The Israeli company behind WhatsApp hack earlier this May has developed new technology that can clandestinely steal a user’s data from Apple, Google, Facebook, Amazon, and Microsoft.

According to The Financial Times — which reported the development — NSO Group’s Pegasus malware “has now evolved to capture the much greater trove of information stored beyond the phone in the cloud, such as a full history of a target’s location data, archived messages or photo.”

Hard Fork!

Hard Fork?

Hard Fork

Upon installation on the target’s phone, the new capability works by copying the login credentials of various services like Facebook Messenger, Google Cloud, iCloud, and others, and then using a separate server to mimic the phone, including its location.

This server then syncs all the information, including messages, photos, and location history, from the ‘connected’ device, and relays them back to the surveillance operators.

The report further states that the number of people whose cloud accounts may have been targeted by this latest technique is not yet known, although it appears NSO’s parent company Q-Cyber pitched the service to the government of Uganda.

NSO Group is known for working with governments to install Pegasus spyware. It features advanced capabilities to jailbreak or root an infected mobile device, turn on the phone’s microphone and camera, scan emails and messages, and collect all sorts of sensitive information.

In May, the FT discovered a vulnerability in WhatsApp’s audio call feature that allowed attackers to inject iPhones and Androids with Pegasus. This prompted the Facebook-owned messaging service to issue a server-side update to patch the exploit.

The company maintains that its software is only sold to responsible governments to help foil terrorist attacks and crimes. But Pegasus has been found to be misused to track human rights activists and journalists around the world.
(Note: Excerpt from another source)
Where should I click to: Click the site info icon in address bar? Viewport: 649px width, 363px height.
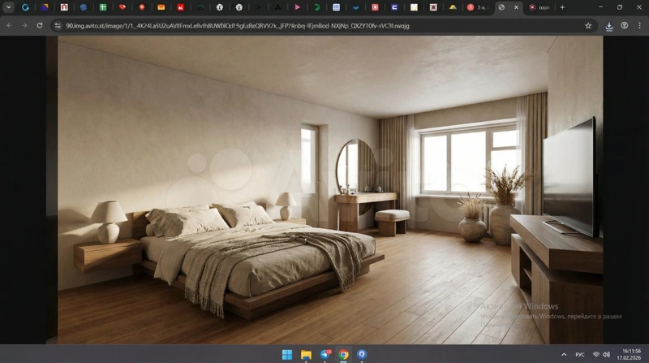point(58,25)
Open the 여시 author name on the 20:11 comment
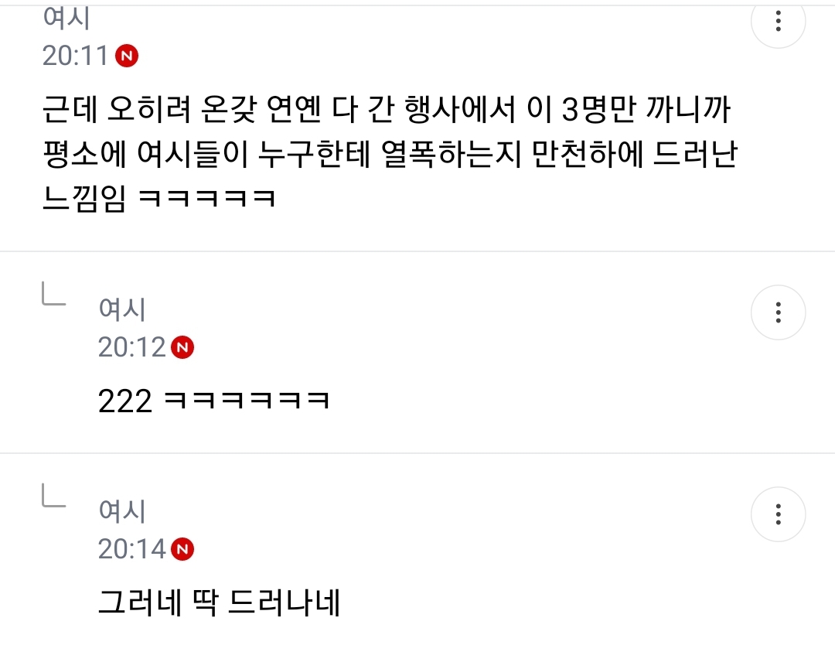This screenshot has height=645, width=835. point(66,17)
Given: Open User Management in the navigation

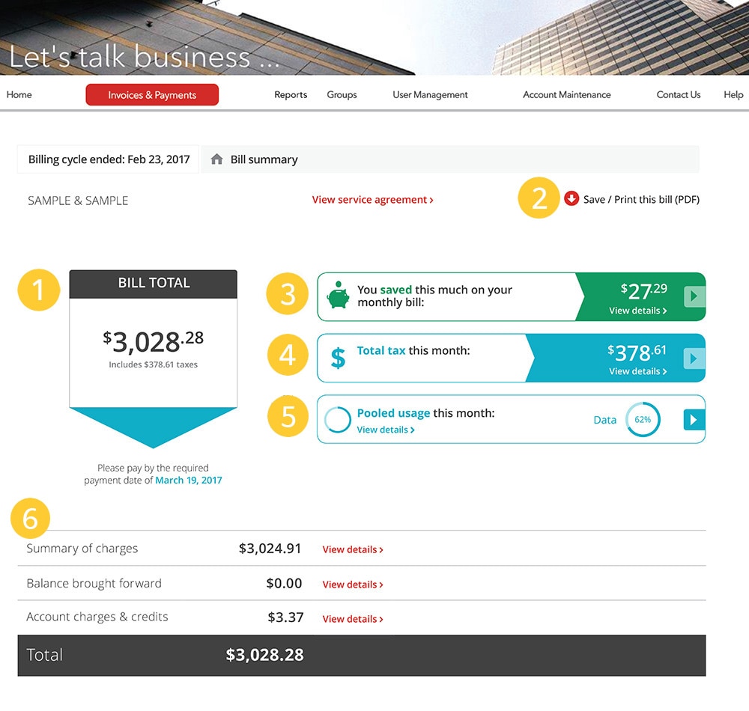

The report further states that while NSO Group denied building hacking or mass-surveillance tools for cloud services, it did not specifically deny that it had developed the new surveillance feature. Some of the big tech companies mentioned in the report are now said to be investigating the claims at their end.

The new revelations come at a time when cloud adoption is accelerating at a rapid pace, with security and privacy emerging a top priority for major service providers. Risks from data loss and leakage remains a huge barrier to wider cloud adoption.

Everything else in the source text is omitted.